Funny you should mention the wedding notices in the Times. After obituaries (which are known to be favorites with readers everywhere), I find these strangely compelling. When I was young I would keep my eyes out for people I’d gone to college with, but in a few years that great wave had passed through the matrimonial python (kinda like all those bar mitzvahs when I was 13) and I moved West, where at some point the LA Times, perhaps in thrall to its famous political correctness, gave up on these. Now that I’m back in the East and wedding notices are again readily available, I find myself reading them anew. I think Jane Austen was onto something here. Marriage is where love and money come together. Who can resist such a subject? As for “first-time brides over the age of 37 whose husbands aren’t total losers,” I hate to say this, Lisa, but among the men I know even the total losers are taken. Heck, look at me!

On the other hand, you expressed fear I might write about index funds or some such. No way! Sure, the New York Times has Japan’s central banker saying his country’s top banks are in deep trouble, but geez, that’s no news to anybody. (And talk about reversals–the same paper reports that Citibank is shooting for a billion customers by 2010!) I wonder, though, if some basic principles of economics should be applied to the problem of mating. Some women I know have found happiness as what might be called value investors in this department, hitching up with, well, not total losers but what might be called turnaround situations. Fixer uppers, in real estate parlance. The financial pages are full of these. The guys over at Long Term Capital, for instance. Does it really matter if a guy is worth $10 million instead of $100 million? As long as he doesn’t go ahead and pull down the entire global financial system with insanely arcane bets on the movement of bond prices, why not take a second look? You mention the deification of Darryl Strawberry. Perfect example! Shane Spencer is the growth stock, sure, but Strawberry’s where value investors will wanna put their money.

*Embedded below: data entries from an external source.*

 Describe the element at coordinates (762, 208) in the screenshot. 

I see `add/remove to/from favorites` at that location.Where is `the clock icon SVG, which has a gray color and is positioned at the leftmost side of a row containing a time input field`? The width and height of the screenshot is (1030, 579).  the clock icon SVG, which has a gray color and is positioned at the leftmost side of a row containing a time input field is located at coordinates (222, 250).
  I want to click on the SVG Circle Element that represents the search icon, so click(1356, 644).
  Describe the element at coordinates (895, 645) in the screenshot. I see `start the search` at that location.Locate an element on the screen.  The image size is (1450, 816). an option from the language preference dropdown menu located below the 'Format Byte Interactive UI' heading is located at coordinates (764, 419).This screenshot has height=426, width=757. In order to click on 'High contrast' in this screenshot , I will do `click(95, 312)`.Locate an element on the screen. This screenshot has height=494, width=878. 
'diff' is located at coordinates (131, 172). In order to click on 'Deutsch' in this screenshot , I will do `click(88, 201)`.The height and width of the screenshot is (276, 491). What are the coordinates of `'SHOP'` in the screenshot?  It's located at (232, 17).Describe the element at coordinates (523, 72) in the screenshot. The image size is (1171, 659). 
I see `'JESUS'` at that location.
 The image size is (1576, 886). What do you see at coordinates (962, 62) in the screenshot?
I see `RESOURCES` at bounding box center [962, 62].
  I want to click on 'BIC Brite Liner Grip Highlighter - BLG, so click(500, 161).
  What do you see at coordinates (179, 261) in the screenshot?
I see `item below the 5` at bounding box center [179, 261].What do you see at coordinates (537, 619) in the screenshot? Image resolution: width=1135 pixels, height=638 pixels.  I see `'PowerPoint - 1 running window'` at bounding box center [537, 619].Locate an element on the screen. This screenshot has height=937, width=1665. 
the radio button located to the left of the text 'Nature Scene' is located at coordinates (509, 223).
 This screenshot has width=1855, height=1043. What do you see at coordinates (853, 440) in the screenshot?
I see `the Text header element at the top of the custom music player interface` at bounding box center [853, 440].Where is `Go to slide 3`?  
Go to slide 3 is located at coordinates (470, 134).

As to Ross Perot, whom you spotted over the weekend on TV, he’s another example of the Al Sharpton phenomenon I mentioned. Contrary to Andy Warhol’s comment about 15 minutes of fame, celebrities seem to me more like baseball managers. No matter how screwy or inept, they just keep moving from team to team, somehow never getting drummed out of the game. But remember, it wasn’t Ross who said something depended on “what the meaning of is is,” or who–oh well, you know. Sigh. Modestly attired, I remain.